Bob is working on writing a book. It’s a great book. It needs to be written. I fully signed on to the project. The first year. I joyfully did the tasks that both of us usually split or worked on together. The second year, I was a bit disgruntled. I wanted it done. It wasn’t fun working alone, I was tired, and no matter how fast I went, I couldn’t keep up with the “To Do” list. As we entered the third year it was, “Get’er done, Michelangelo!” There was never time to rest. Bob said he liked my face better when I smiled more.

That’s when my friend recommended I read Emotionally Healthy Spirituality by Pete Scazzero. The chapter that absolutely clobbered me was the one about the Sabbath. Deuteronomy 5:15 reads: “You shall remember that you were a slave in the land of Egypt, and the Lord your God brought you out of there by a mighty hand and by an outstretched arm; therefore the Lord your God commanded you to observe the sabbath day.” Keeping the Sabbath was a command, but it was also a gift. The Jews had slaved morning ‘til evening seven days a week to build the pharaohs pyramids. They didn’t have a choice. But when God brought them out of Egypt, he gave them this command—but also this gift.

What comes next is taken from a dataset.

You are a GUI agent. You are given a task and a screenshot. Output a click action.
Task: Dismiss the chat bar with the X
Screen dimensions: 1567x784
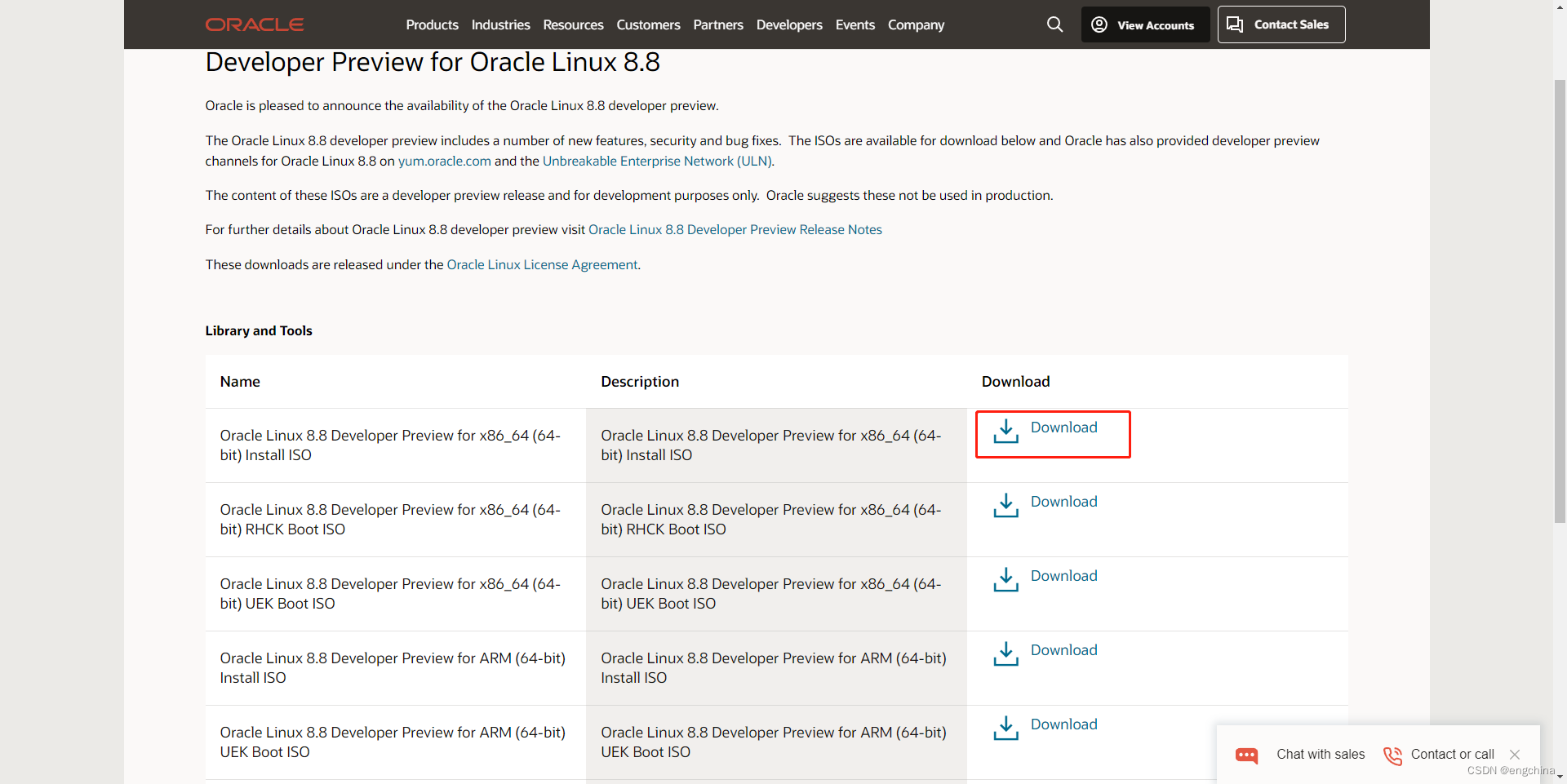point(1515,754)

I’m not sure why I think I can pick and choose which of God’s rules I will obey and which ones I will ignore. And I think choosing to ignore God won’t affect my marriage. Ha! I got resentful. My demeanor was grumpy. I was not as much fun to be married to.

Scazzero points out that if we make a commitment to tithe—give a tenth of our earnings to God—we don’t get to the end of the week and say, “Oops, God, I ran out of money. You don’t get your part this week.” But, when we run out of time, we glibly say, “Sorry, God. Too much to do. No time to rest this week.” Setting aside time for God is an act of faith, just like tithing.

One of Scazzero’s stories impressed me. A group of pioneers was crossing the Oregon Trail. They calculated that if they continued at their current pace, they would not make it to their destination before the snows hit. Half the group argued to begin traveling on Sundays. The other half wanted to continue stopping for a day of Sabbath rest. The two groups ultimately divided. The outcome was that the group that stopped for the Sabbath beat the other group to Oregon. Because both they and their animals were rested, they made better time on the six days they traveled.

I have noticed that this is true for me as well. Since reading the book, I have started taking a Sabbath. We go to lunch with friends after church. We hike up to the cross atop one of the local mountains. Sometimes we even take a nap! The result is that I am better rested physically so I accomplish more the rest of the days. Not only that, I’m better emotionally. I don’t resent the workload. I’m smiling more (which Bob likes) and he told me I was beautiful (which I liked). God gave us the Commandments for a reason. Observing the Sabbath is only one example. If we think we can ignore God’s instructions and not affect our marriage, we are in for an unpleasant surprise.